In the listing below, the answer starts at the line that has "You are a computer-use agent. 423x564 pixels." and stops after the line that has "Instruction: Open the INSPIRE ME page"; please repeat that part exactly and nothing more.

*Records supplied:*
[Start of section]

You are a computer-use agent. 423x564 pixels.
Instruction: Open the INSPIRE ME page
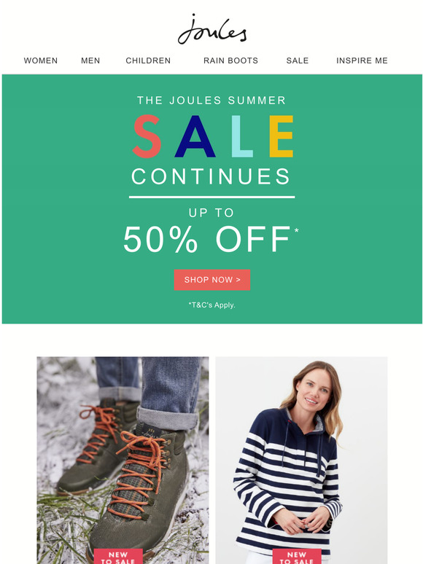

[End of section]
[Start of section]

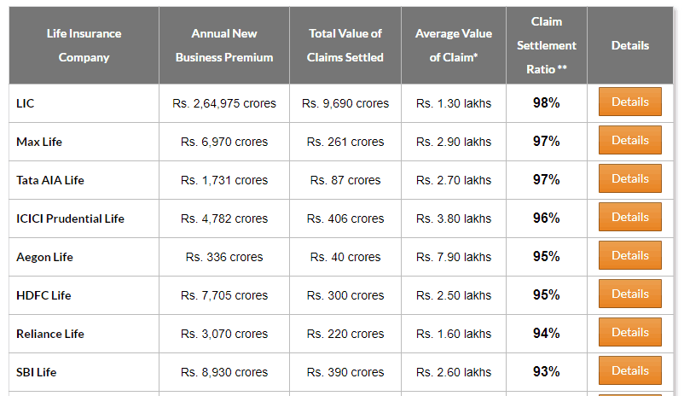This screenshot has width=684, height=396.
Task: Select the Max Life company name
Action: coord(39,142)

[End of section]
[Start of section]

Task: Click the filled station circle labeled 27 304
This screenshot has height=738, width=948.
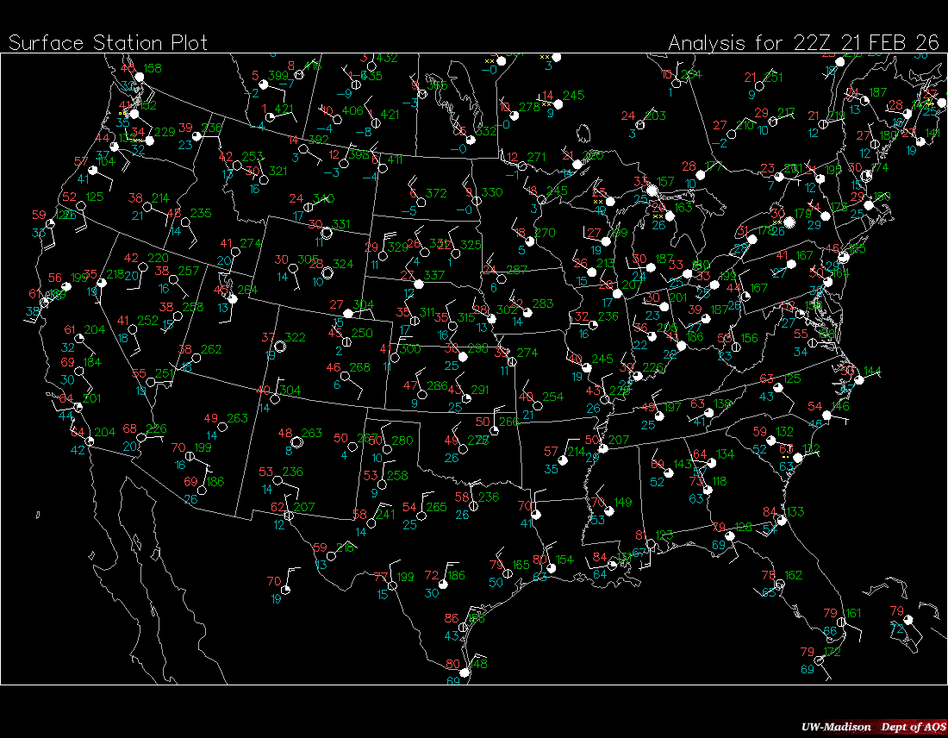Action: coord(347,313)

[End of section]

*Expected output:*
You are a computer-use agent. 423x564 pixels.
Instruction: Open the INSPIRE ME page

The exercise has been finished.